The first that comes to mind is this Evil, Ugly Fella, taken during a recent trip to the Singapore Bird Park. It had a big impact on me - it made me keep going back to the Jurong Bird Park and even buy a one-year season ticket:
And, to my own surprise, I have another two bird pictures among my "Top 10". I was previously never interested in photographing birds.
This abstract image of a crowned crane (Frenzied preening) was from my third visit to the Jurong Bird Park.
And this also somewhat abstract image of a blue stock (White asleep), was from my fourth visit. I actually have another very similar image, with the eyes open. It probably has more popular appeal, but I like this version better.
Another new area for me is night photography. With digital cameras offering sensitivity of up to ISO 3200 in the case of my Fuji S5 Pro, and even higher in the case of some newer cameras, I became somewhat of a "night photographer" and took hundreds, if not more than a thousand, night photographs. I am most proud of the one taken at Chinatown, with Chinese lanterns and street lamps, which I title 3+2.
Also at night are the various performances. Here, my interest is not so much in photographing scenes of the performances, but in taking close up portraits of the artistes - musicians, dancers and others.
And so I have another few memorable images in this category. The one most deeply etched in my mind is this Chinese opera actress (main picture), taken at the Chinese temple near my block of flats during Chinese 7th month - The festival of hungry ghosts.
Just as memorable for me was the Chinese mid-autumn festival where one dancer from China got me enchanted. I kept returning to her performance just to take pictures of her. Plus, I did a photo essay, Seven Portraits of a Mid-Autumn Dancer.It was very well received. It got featured on the cover page of JPG for a while, and attracted close to 2,000 views!

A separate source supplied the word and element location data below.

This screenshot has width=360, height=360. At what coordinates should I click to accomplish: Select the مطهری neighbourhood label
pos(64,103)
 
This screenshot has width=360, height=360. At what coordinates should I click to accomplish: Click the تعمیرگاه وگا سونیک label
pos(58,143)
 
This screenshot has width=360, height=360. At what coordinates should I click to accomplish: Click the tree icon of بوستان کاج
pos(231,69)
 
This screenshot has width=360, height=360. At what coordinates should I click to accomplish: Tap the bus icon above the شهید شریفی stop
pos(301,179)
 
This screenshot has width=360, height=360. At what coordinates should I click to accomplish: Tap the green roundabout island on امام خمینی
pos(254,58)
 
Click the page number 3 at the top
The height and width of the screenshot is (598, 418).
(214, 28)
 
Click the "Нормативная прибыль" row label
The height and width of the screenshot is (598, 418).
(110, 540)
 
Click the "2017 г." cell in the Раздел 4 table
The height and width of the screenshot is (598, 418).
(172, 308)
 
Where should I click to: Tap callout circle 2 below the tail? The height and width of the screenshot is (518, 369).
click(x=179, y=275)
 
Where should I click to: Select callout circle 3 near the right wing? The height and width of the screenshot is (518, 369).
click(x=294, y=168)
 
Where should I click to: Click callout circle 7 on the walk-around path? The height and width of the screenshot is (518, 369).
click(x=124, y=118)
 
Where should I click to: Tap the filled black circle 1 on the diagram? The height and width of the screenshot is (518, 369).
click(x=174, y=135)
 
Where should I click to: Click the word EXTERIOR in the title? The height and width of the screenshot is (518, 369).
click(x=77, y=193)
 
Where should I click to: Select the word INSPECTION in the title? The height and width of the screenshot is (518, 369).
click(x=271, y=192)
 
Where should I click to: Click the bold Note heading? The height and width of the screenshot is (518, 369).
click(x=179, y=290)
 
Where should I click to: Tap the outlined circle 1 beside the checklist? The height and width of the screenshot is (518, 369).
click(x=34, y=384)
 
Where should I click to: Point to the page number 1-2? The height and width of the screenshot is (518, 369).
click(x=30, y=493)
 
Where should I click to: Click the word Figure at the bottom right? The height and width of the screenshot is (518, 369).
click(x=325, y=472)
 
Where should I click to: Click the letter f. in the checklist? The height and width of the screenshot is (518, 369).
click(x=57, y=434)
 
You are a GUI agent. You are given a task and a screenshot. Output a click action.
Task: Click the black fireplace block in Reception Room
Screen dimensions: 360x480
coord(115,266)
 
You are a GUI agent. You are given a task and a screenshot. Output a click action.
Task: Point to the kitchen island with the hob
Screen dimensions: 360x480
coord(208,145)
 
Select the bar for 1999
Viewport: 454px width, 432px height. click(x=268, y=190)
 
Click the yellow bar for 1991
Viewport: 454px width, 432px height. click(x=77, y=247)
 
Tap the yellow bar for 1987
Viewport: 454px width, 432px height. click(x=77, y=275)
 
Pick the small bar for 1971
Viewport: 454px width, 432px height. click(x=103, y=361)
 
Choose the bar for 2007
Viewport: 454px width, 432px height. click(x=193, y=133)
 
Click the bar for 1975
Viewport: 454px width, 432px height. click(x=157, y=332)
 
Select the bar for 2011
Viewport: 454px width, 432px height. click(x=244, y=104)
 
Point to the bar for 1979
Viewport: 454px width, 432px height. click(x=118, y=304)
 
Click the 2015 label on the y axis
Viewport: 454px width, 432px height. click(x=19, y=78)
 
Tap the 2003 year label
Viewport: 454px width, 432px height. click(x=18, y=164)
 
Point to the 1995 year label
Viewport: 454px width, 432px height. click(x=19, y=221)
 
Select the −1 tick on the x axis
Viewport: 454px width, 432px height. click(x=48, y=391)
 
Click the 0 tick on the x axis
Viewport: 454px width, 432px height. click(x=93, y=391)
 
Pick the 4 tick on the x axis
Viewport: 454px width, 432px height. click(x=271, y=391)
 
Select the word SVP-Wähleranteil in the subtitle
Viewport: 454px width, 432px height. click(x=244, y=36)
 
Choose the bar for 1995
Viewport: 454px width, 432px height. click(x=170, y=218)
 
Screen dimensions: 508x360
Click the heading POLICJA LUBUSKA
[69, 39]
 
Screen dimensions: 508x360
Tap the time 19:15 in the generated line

That, in turn, started me on a series of photo essays featuring portraits, usually Seven Portraits... My personal favourite series is Seven Portraits of a Didgeridoo Artiste. I like this series best because I managed to put together seven images of the same person, in the same performance, yet all seven images are sufficiently different from each other.
Also, the Didgeridoo artiste series yielded another great photograph of hands. In fact, thanks to digital photography - which increased the effective maximum focal length of my zoom lens to 450 mm - my collection of photographs of hands is expanding very quickly.
Another favourite is Hands at Rest, from Thaipusam 2008, my first "digital Thaipusam":
One more "photograph of hands" made it into my Top 10 list from the past year of digital photography, this one from a back alley near the Sultan Mosque.
Finally, an old theme - the lotus. One of the first things I did when I started digital photography was to re-visit the lotus pond near my home. I had taken lots of lotus flower pictures in the past.
Even though the lotus is a cliched subject, especially among Asian photographers, I find it challenging to capture lotus images that are out of the ordinary.
On the day that I visited the lotus pond, there weren't that many flowers. In fact, most of the pond consisted of dead or dying leaves. And I captured this image of two lotus leaves, one dead, one alive.
It has no flower. Yet it is, to me and some of my friends, the best lotus image that I have ever created!